Was it Bill Belichick’s coaching and system or was it quarterback Tom Brady’s talent and drive to succeed?
That was the debate when Brady left New England in 2019 after 20 seasons. Together, Belichick and Brady won six Super Bowls, 17 AFC East division titles, and posted 19 straight winning seasons. Opinion was initially split on who was most responsible.
That is no longer the case. The Patriots have a 29-38 record since Brady’s departure, and they haven’t won a playoff game in four years. Brady, meanwhile, won his seventh Super Bowl in his first season with the Tampa Bay Buccaneers, solidifying his case as the greatest quarterback of all time.
“To answer the question, it’s TB12 [Brady’s nickname]. One-hundred percent,” former New York Jets cornerback Darrelle Revis said in 2021. “It’s the way that he knows how to run the offense in and out.”
Offering an argument for Belichick grew more difficult when Patriots ownership and Belichick “mutually agreed” to part ways on Jan. 11 after the team posted a dismal 4-13 record.

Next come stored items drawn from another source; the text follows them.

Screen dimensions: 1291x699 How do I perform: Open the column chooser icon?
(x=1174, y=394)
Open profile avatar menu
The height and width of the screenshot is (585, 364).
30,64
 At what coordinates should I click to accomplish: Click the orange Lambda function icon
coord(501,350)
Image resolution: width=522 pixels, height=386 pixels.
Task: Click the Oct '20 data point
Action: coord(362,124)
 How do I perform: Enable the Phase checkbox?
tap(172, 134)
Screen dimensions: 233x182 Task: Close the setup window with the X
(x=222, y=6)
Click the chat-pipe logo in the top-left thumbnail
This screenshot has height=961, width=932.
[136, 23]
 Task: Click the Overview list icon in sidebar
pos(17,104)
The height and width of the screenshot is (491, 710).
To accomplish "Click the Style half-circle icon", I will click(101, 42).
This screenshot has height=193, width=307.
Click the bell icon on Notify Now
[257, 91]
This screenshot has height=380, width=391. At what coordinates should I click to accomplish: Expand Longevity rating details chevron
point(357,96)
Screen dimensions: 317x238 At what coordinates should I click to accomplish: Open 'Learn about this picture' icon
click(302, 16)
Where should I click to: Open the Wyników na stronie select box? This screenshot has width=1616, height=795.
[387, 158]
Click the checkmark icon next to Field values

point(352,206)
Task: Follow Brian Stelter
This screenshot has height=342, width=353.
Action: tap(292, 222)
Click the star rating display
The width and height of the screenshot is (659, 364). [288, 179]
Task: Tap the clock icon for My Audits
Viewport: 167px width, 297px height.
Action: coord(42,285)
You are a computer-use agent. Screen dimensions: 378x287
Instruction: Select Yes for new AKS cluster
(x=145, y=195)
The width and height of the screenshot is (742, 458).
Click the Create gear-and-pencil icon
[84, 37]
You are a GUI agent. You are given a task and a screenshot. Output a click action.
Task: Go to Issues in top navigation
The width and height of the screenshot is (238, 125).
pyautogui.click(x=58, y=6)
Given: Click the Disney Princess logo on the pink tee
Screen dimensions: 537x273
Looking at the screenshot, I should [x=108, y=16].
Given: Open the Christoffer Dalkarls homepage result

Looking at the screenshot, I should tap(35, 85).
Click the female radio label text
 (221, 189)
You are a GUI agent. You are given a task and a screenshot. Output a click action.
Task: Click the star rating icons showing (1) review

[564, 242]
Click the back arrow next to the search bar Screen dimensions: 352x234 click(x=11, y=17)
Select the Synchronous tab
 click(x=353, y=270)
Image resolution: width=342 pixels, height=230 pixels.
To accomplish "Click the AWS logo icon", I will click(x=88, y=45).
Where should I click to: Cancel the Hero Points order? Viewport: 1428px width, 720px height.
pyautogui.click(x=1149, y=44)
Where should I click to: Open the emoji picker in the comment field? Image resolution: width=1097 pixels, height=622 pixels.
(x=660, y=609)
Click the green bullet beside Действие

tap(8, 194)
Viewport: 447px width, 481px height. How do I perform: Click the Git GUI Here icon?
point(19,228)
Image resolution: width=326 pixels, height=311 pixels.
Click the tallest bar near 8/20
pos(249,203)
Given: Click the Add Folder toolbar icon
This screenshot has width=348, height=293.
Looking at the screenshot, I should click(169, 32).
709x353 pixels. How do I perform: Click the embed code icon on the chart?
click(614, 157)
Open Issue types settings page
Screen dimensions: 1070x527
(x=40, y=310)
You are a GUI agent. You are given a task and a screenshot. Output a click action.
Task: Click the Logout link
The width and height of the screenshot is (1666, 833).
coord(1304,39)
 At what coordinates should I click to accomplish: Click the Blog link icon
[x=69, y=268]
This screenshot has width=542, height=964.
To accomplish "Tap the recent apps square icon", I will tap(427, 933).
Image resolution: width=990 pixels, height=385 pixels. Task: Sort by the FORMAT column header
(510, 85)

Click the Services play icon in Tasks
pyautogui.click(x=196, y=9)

The reality seems to be that Belichick had the good fortune to coach a team featuring the best player the league has ever seen.
No one can doubt Belichick’s accomplishments. He has more Super Bowl rings than any other head coach, and his 333 career wins put him behind only Don Shula (347) on the all-time list. But it’s arguably not because Belichick is a one-in-a-million coach.
He went 36-44 in five seasons as head coach of the Cleveland Browns. In his first season in New England, he went 5-11 — without Brady under center.
Without Brady, Belichick is a losing coach over the course of his career.
The Patriots finished this season with their worst record since going 2-14 in 1992. Belichick benched starting quarterback Mac Jones, the 15th overall pick in the 2021 draft, a number of times in favor of Bailey Zappe — a player he initially cut in August.
It seems to leave little doubt that Brady was chiefly responsible for winning those Super Bowls. And he was surrounded almost entirely by talented players but not Hall of Fame players. He did not have the help of, say, the 1970s Pittsburgh Steelers, who were loaded with players destined for the Hall of Fame.
Brady did the same thing in his first season in Tampa Bay.
Four years have passed and the data is in: It was Brady all along.